- _Work request_: Given the entries that follow, write out exactly the lines starting at the one containing "You are a computer-use agent. 1344x896" and ending at the one containing "Task: Open the #GuacKeepers hashtag link", both ends included, and only those.

- _Records for this task_:
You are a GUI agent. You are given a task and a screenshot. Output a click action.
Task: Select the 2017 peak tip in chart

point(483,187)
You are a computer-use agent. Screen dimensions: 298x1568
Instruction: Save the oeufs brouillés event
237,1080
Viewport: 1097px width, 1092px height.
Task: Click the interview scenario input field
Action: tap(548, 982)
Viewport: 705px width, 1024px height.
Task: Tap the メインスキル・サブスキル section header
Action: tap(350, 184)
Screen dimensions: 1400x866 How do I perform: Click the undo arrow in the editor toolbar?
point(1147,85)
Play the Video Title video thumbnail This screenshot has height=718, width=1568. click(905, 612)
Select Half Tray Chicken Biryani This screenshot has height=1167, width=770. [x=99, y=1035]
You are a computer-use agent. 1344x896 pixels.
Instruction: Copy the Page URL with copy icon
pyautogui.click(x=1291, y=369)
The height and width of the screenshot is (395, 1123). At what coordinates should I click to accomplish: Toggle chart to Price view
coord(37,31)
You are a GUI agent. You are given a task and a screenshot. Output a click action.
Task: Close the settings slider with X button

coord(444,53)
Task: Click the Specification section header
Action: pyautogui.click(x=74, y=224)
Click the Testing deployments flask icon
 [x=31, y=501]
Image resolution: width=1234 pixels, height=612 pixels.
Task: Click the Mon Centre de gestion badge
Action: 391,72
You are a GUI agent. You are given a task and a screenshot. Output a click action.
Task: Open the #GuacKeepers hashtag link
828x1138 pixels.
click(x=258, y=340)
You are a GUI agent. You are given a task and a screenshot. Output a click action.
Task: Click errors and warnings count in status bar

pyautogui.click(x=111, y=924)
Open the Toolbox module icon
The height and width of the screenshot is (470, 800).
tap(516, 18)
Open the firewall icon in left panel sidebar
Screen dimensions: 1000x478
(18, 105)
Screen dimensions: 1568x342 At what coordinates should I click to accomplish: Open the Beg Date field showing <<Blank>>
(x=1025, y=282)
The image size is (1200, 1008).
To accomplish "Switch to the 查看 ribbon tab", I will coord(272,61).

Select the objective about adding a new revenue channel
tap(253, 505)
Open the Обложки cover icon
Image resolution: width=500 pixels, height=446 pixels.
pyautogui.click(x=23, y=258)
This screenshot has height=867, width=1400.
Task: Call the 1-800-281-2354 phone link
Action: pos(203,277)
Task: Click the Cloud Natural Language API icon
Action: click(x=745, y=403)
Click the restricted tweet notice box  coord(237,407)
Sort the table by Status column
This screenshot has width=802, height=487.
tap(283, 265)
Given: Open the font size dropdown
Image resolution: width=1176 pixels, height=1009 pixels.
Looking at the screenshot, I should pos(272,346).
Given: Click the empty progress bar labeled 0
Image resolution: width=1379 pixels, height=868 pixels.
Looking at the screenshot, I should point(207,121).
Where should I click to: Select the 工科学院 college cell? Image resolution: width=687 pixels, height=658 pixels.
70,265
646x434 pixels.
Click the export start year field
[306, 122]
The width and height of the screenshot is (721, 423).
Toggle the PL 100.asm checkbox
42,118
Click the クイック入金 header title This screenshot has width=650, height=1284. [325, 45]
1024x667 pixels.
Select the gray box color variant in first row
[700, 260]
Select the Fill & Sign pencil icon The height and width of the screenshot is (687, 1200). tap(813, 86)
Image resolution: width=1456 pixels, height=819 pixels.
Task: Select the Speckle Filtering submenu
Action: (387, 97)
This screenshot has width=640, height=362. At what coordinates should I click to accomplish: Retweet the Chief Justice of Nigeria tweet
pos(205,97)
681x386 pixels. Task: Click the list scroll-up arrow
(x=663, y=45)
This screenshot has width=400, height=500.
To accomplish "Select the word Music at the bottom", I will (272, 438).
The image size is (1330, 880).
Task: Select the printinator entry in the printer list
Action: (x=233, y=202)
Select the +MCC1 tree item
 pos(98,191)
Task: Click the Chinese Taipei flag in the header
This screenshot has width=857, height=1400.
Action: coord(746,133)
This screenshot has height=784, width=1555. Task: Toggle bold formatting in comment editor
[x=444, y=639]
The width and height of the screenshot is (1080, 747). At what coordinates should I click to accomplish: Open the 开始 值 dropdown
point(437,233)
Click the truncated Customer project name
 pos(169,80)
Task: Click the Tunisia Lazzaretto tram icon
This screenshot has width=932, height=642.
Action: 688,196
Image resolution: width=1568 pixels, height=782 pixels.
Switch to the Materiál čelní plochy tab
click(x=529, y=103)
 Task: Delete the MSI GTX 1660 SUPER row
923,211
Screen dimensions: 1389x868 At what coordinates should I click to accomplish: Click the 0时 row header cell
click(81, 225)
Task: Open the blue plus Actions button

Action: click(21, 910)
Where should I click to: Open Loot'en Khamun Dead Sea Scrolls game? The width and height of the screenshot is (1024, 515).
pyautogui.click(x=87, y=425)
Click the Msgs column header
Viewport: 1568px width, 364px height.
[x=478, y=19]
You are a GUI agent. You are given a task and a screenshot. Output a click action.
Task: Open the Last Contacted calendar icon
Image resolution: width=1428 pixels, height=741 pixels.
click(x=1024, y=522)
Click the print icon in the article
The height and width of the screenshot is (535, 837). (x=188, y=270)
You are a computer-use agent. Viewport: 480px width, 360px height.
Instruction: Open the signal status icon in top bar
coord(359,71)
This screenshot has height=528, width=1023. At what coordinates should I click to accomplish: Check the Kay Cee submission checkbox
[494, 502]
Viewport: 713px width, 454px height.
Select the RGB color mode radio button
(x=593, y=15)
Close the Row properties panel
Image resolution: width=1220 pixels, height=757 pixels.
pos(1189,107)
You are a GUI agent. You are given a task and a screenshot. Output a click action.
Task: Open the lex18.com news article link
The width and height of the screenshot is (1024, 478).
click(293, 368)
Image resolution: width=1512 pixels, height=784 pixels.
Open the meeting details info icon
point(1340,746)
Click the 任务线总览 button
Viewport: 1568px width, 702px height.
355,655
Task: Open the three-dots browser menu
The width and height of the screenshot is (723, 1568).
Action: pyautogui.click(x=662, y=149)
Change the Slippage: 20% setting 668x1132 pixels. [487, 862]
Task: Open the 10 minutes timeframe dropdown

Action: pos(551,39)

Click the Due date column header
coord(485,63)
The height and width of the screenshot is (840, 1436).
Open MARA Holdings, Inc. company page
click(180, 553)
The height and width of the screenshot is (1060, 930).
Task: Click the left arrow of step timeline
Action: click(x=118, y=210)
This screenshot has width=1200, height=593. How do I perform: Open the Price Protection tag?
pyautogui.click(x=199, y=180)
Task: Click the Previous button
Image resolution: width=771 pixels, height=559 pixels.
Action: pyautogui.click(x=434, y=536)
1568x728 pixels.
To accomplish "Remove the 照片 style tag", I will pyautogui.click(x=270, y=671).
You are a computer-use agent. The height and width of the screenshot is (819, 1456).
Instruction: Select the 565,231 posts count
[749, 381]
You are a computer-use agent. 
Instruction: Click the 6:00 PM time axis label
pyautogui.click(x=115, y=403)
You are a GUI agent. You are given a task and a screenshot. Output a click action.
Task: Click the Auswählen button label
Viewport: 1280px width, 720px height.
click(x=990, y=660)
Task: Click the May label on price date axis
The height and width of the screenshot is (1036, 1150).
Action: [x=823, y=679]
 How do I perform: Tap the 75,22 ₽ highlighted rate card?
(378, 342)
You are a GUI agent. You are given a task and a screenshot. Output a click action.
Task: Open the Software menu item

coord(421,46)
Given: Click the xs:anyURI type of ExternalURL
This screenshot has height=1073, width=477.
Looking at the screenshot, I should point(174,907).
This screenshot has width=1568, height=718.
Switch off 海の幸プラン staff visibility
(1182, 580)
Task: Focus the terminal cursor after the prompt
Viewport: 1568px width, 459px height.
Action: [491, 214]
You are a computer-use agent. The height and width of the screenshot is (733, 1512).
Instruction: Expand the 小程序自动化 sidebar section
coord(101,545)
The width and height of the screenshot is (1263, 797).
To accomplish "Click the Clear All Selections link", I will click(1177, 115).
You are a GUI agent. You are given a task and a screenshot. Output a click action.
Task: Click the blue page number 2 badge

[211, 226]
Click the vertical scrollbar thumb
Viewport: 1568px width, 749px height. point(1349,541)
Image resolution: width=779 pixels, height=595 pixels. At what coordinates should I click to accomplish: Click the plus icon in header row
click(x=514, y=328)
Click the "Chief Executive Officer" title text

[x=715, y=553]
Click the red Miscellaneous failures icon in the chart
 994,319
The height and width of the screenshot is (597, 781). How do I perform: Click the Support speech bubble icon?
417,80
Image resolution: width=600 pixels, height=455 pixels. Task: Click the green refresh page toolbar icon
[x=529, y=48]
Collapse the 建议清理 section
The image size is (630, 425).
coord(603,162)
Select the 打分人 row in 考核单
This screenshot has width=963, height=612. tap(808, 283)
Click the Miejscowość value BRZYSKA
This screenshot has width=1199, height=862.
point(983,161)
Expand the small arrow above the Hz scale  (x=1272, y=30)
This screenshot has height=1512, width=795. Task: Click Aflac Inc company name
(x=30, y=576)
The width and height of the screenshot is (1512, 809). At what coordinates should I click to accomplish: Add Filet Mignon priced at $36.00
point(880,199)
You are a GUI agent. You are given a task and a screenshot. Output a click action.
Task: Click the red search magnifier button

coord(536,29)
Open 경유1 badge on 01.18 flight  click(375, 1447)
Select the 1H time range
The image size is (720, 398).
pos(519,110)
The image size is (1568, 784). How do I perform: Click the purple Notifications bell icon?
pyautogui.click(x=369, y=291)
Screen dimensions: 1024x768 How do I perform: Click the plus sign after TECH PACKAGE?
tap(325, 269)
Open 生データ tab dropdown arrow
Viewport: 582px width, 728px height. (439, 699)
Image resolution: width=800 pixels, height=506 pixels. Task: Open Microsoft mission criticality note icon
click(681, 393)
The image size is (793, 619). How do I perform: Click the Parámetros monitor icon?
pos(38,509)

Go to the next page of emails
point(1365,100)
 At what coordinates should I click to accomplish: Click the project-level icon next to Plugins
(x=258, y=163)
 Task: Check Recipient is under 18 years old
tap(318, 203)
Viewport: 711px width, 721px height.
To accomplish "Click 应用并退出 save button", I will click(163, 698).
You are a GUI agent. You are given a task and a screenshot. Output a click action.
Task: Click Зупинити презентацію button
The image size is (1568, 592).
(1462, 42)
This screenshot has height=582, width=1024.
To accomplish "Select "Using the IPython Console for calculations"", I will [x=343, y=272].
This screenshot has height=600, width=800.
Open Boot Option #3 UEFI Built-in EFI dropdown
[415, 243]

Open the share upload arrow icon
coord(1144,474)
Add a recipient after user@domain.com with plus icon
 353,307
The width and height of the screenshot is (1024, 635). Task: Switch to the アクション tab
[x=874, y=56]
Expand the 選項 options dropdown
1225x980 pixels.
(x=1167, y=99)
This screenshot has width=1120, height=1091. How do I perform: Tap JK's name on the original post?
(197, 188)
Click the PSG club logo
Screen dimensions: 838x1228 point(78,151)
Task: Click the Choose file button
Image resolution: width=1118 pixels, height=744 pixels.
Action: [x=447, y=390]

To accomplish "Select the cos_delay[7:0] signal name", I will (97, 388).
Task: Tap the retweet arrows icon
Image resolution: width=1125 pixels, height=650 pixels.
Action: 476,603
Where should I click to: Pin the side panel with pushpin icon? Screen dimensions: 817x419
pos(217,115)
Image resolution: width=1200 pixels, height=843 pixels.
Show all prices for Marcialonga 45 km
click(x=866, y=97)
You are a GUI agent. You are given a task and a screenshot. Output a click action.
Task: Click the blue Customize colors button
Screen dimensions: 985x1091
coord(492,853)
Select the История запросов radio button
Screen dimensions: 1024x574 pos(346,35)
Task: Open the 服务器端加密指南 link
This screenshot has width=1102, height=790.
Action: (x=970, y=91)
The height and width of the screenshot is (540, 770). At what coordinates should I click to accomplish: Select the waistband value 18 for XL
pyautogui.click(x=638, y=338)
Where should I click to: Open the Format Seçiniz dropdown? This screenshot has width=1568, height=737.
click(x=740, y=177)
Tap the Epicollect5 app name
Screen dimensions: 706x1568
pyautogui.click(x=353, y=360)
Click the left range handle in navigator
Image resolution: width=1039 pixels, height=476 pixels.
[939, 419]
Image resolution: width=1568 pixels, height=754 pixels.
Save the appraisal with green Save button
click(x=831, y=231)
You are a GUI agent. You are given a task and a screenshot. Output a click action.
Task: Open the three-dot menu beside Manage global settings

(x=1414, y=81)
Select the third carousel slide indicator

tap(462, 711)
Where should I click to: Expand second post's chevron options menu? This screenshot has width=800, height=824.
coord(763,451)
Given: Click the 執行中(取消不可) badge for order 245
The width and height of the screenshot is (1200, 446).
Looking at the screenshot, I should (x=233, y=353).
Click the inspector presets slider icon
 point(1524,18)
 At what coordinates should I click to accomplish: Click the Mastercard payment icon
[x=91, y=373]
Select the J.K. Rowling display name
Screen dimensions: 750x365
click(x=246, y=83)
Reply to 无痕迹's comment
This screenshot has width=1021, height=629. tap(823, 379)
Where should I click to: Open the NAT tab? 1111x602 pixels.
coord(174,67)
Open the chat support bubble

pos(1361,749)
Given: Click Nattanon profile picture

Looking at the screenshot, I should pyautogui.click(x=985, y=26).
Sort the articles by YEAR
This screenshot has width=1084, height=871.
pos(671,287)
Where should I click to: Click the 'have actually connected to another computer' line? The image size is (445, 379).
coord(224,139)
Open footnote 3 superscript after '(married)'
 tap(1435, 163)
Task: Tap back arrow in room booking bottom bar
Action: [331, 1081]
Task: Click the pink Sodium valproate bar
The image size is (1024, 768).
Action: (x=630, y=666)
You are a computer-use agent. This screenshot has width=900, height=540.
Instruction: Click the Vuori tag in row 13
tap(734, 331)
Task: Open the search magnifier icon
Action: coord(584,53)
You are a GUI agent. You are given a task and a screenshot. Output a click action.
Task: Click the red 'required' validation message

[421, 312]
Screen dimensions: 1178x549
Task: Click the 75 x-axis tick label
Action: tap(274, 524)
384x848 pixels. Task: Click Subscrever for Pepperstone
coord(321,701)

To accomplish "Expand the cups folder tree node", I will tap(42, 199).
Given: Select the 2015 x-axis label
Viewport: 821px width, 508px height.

- _Result of the task_:
You are a computer-use agent. 1344x896 pixels.
Instruction: Copy the Page URL with copy icon
pyautogui.click(x=1291, y=369)
The height and width of the screenshot is (395, 1123). At what coordinates should I click to accomplish: Toggle chart to Price view
coord(37,31)
You are a GUI agent. You are given a task and a screenshot. Output a click action.
Task: Close the settings slider with X button

coord(444,53)
Task: Click the Specification section header
Action: pyautogui.click(x=74, y=224)
Click the Testing deployments flask icon
 [x=31, y=501]
Image resolution: width=1234 pixels, height=612 pixels.
Task: Click the Mon Centre de gestion badge
Action: 391,72
You are a GUI agent. You are given a task and a screenshot. Output a click action.
Task: Open the #GuacKeepers hashtag link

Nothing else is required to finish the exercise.